Namun, hemat saya, program IIS ini tidak cukup untuk menjawabi kegelisahan kita atas fakta suramnya praksis pendidikan di negeri ini. Soalnya, IIS ini terintegrasi dalam UN yang notabene masih kontroversial dan problematis dalam pelaksanaannya.

Peraturan Mendikbud terbaru memang sudah direvisi dalam hal penentuan kelulusan siswa. Kelulusan siswa tidak lagi hanya diukur  dari perolehan nilai UN, tetapi juga dari keseluruhan proses yang dijalankan selama mengenyam pendidikan.

Keberhasilan siswa tidak semata-mata ditentukan oleh tiga hari selama hari-hari ujian, tetapi juga dari seluruh hari yang dilaluinya dalam bersekolah. Ini tentu merupakan sebuah kemajuan.

Namun, tinggi rendahnya nilai UN yang menentukan nasib siswa selanjutnya, yaitu sebagai syarat penerimaan pada perguruan tinggi  menyisakan  problem-problem kronis dan tak terselesaikan, yaitu maraknya praktik nyontek dan jual beli kunci jawaban. Demi mendapatkan nilai tinggi yang pada gilirannya memberikan kemudahan dalam memasuki perguruan tinggi, siswa ramai-ramai menyontek.

Kejujuran digadaikan demi tercapainya tujuan-tujuan pragmatis. Tidak hanya itu. Sisi problematis UN juga mudah dilacak dari model evaluasinya yang tidak lebih dari sebuah permainan tebak-tebakan.

Seorang siswa yang tidak pernah belajar sekalipun dapat saja memperoleh nilai yang tinggi berkat kepiawaiannya dalam menebak jawaban yang benar. Di sini, pendidikan yang semestinya mengantar siswa pada pendayagunaan rasionalitas malah mengubur siswa dalam kubangan hal-hal yang irrasional. UN tidak lebih dari sebuah bentuk perjudian yang mengagungkan spekulasi dan kalkulasi yang tidak rasional.

Jalan moderat

Lantas, bagaimana kita mesti mengaplikasikan IIS secara tepat dan tidak problematis?
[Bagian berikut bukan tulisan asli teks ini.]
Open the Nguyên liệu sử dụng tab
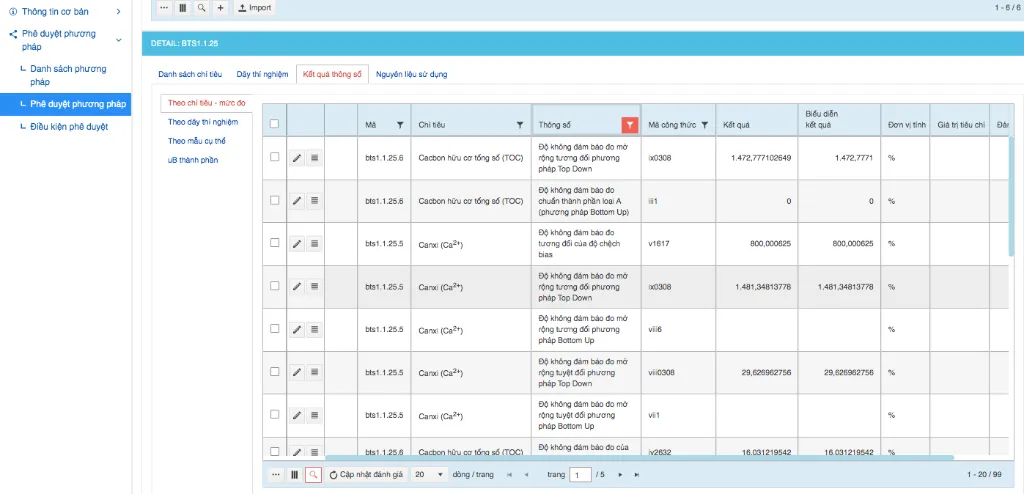 pyautogui.click(x=411, y=74)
Hemat saya, opsi yang mendesak untuk dikedepankan adalah pengintegrasian IIS ini dalam konteks keseluruhan praksis pendidikan.

Hal itu dapat dilakukan dengan  mengimplementasikan pendidikan yang tidak hanya berorientasi hasil, tetapi juga pendidikan yang menekankan proses baik dalam mengakumulasi pengetahuan maupun dalam membentuk pribadi-pribadi yang kritis dan bermoral.
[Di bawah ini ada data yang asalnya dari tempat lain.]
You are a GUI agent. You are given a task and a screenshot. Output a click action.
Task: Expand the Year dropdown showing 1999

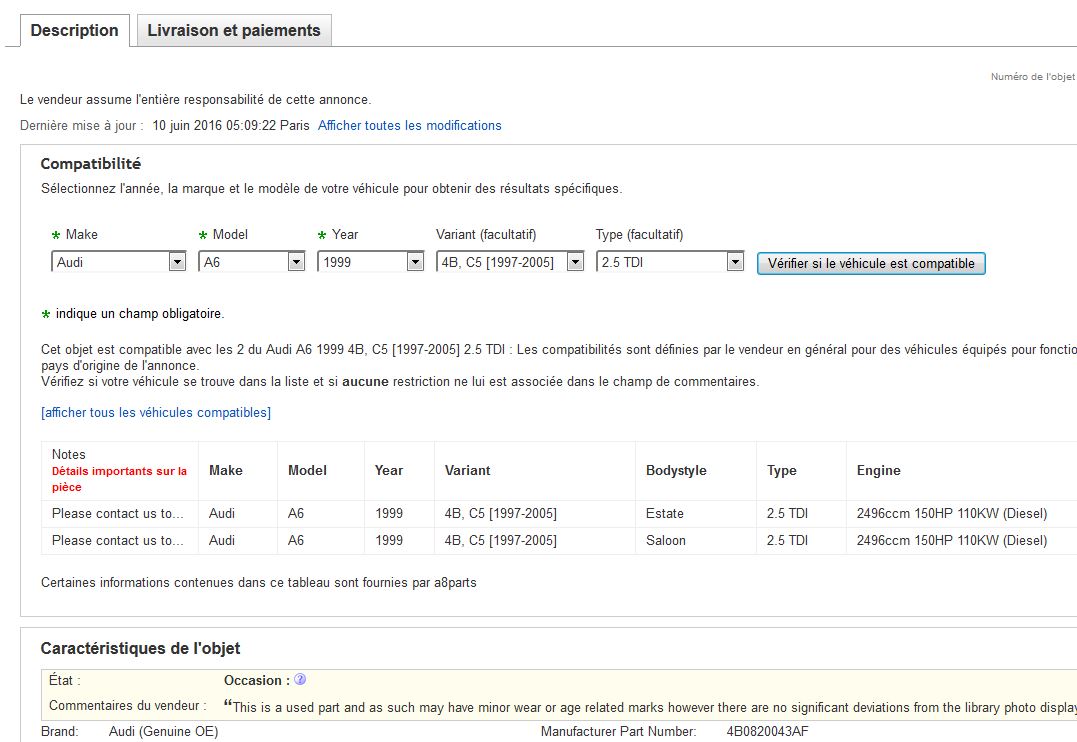(x=371, y=262)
Pendidikan sejati sebenarnya tidak hanya berhenti pada mekanisme transfer ilmu atau penjejalan berbagai teori oleh guru kepada para siswa tanpa memberikan kesempatan kepada siswa untuk mengkritisi pengetahuan itu.
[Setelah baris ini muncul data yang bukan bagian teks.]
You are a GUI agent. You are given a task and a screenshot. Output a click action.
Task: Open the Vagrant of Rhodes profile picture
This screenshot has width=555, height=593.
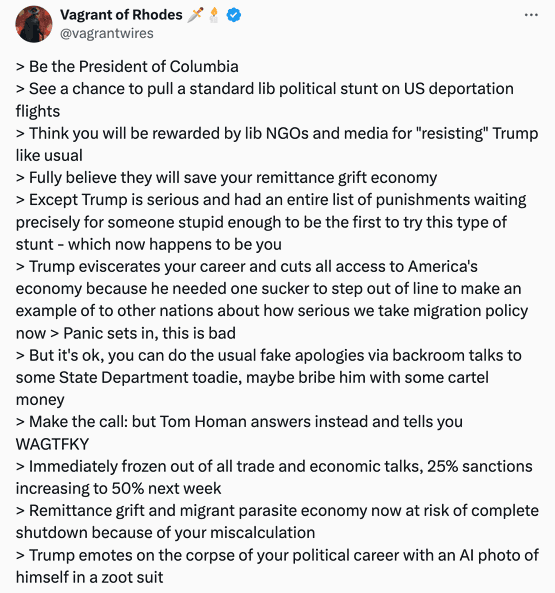coord(34,24)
Idealnya, proses yang ditempuh dalam keseluruhan pembelajaran adalah penekanan pendidikan yang bernuansa dialogis, bukan semata-mata bersifat monologis dengan memposisikan guru sebagai pemegang kebenaran tunggal. Dalam hal ini, kita mesti berguru pada Sokrates yang memperkenalkan metodenya yang terkenal yaitu, maieutike tekhne (teknik kebidanan). Menurutnya, dalam diri setiap orang sudah terkandung kebenaran-kebenaran dan tugas guru adalah berusaha “melahirkan” ide-ide dan kebenaran itu melalui pendidikan yang menekankan semangat dialog.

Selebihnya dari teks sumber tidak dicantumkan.